Ты помнишь, товарищ,Как вместе сражались,Как нас обнимала гроза?..

Социально-песенные абстракции, даже и в мажорном регистре, проигрывают, бледнеют перед минорным первоисточником:

Товарищ-товарищ,Скажи мне, товарищ,За щё мы проливали свою кровь?..

И единственной, казалось, возможностью было – отречься от прошлых ошибок, сменить репертуар. Так и поступил зоркий Утёсов. «Шагай вперёд, комсомольское племя», – взывал он, вздыхал проникновенно: «Как много девушек хороших, как много ласковых имён». Новые эпохи, новые имена, новые привязанности.

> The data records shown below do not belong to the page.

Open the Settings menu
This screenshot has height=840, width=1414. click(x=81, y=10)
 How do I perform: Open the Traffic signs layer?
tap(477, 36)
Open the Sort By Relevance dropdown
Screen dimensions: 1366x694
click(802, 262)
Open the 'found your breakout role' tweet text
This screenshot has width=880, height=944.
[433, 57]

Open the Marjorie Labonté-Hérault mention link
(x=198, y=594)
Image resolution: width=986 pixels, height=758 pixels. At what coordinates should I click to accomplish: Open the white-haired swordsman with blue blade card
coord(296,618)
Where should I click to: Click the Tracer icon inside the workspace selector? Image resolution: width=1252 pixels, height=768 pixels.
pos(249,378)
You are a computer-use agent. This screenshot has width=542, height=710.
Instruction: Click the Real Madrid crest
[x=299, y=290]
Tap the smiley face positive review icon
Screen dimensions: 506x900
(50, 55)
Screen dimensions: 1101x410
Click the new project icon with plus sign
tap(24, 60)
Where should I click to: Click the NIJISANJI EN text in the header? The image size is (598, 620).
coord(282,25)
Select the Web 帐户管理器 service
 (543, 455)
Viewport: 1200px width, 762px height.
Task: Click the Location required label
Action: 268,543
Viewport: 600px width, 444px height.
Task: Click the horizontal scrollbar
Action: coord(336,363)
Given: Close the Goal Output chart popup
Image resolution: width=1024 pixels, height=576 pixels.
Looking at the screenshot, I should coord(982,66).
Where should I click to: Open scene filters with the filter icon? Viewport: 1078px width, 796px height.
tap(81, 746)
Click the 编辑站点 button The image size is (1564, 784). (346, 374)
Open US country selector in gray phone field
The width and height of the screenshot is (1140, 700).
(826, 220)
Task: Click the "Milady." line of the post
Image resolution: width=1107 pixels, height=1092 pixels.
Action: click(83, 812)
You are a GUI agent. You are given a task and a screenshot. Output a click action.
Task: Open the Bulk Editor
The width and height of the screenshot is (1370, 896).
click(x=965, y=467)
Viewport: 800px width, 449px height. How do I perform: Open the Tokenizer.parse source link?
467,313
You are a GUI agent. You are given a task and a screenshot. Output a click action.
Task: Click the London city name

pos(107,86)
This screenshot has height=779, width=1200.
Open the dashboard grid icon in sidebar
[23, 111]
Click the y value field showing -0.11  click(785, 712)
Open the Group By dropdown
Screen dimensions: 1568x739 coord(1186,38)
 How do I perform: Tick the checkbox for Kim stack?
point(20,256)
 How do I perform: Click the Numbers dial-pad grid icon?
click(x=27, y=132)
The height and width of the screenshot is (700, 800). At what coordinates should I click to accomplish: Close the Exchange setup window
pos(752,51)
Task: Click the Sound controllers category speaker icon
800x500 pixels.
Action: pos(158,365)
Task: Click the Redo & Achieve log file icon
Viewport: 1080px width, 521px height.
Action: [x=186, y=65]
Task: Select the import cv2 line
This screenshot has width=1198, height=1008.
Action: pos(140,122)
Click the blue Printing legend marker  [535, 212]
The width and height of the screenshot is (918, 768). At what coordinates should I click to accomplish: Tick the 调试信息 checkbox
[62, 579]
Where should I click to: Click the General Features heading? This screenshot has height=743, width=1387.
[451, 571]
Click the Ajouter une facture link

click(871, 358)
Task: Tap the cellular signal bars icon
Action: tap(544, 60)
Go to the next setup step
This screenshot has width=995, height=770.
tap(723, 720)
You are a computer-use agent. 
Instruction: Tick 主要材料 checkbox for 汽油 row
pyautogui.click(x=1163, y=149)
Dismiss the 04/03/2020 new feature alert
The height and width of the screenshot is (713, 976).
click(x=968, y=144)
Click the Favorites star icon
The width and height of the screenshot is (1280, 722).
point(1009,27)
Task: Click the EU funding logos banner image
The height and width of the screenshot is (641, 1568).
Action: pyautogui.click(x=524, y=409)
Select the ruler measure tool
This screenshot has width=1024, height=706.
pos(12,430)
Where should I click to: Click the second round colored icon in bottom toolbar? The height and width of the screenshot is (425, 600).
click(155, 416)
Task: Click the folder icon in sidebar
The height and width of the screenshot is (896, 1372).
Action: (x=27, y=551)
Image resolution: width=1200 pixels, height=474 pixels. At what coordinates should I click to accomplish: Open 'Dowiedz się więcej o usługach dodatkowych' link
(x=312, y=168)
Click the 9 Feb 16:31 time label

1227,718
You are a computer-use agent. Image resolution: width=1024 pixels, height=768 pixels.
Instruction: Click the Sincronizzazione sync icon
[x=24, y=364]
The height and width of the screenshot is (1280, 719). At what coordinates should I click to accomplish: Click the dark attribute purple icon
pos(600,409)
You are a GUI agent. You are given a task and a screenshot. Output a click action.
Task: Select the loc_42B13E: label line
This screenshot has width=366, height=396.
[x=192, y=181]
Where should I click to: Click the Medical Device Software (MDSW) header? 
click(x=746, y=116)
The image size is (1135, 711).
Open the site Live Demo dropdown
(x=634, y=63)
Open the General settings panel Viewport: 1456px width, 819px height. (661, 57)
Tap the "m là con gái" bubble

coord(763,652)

Советская лирическая, да и героическая песня стали отдельным, самостоятельным жанром. Посмотрите, и – главное – послушайте довоенные фильмы. Песня из атрибута того или иного героя становилась вставным номером, она отделялась и от персонажа, который пел её в кинокартине, и от самой кинокартины, жила отдельно, потому что была шире конкретного сюжета, и через некоторое время впору было удивляться – герои фильма поют песню, которая всем известна, странно – зачем это, чего б не сочинить другую? И в голову не приходило, что здесь песня была спета впервые. Не может быть! Спета кем – отрицательным персонажем, вредителем из раскулаченных? А ведь в первой серии кинокартины «Большая жизнь» про курганы пел Лаврентий Масоха, игравший врага народа, который устраивает на шахте диверсию.